YOUR TASK
Reproduce exactly the lines of the listing from the one containing "You are a computer-use agent. The" to its final line, both included.

RECORDS FOR PROCESSING

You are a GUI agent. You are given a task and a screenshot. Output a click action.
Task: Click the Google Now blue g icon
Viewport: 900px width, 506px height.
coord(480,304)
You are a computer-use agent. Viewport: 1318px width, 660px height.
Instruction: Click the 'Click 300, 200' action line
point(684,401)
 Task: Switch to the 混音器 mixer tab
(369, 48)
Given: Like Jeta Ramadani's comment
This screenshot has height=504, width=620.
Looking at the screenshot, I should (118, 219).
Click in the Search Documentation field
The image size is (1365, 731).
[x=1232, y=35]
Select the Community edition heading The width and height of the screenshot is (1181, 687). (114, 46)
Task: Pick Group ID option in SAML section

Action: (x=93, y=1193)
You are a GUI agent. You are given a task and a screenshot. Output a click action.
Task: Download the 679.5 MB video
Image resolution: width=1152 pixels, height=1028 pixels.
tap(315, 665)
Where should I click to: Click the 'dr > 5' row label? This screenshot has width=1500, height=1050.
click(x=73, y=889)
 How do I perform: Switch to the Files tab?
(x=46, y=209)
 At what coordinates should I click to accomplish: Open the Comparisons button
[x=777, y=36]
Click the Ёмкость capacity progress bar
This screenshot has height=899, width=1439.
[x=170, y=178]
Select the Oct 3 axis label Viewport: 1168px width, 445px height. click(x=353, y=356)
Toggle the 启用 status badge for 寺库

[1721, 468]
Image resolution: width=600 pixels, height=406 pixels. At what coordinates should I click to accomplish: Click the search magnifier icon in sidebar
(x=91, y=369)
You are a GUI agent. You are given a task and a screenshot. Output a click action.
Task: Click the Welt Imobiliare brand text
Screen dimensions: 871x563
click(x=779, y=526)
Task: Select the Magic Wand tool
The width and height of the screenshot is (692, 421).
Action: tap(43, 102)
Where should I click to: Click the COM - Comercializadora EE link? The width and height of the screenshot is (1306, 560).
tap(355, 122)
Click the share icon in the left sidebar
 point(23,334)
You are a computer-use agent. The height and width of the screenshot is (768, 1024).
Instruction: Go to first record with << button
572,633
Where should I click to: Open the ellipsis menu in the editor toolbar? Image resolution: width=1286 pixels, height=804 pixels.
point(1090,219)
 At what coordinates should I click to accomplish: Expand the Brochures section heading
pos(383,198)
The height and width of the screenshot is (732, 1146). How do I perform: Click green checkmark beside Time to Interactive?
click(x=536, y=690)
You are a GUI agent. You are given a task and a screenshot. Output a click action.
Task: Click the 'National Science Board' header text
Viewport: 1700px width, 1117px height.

RESULT OF THE EXERCISE
You are a computer-use agent. The height and width of the screenshot is (768, 1024).
Instruction: Go to first record with << button
572,633
Where should I click to: Open the ellipsis menu in the editor toolbar? Image resolution: width=1286 pixels, height=804 pixels.
point(1090,219)
 At what coordinates should I click to accomplish: Expand the Brochures section heading
pos(383,198)
The height and width of the screenshot is (732, 1146). How do I perform: Click green checkmark beside Time to Interactive?
click(x=536, y=690)
You are a GUI agent. You are given a task and a screenshot. Output a click action.
Task: Click the 'National Science Board' header text
Viewport: 1700px width, 1117px height.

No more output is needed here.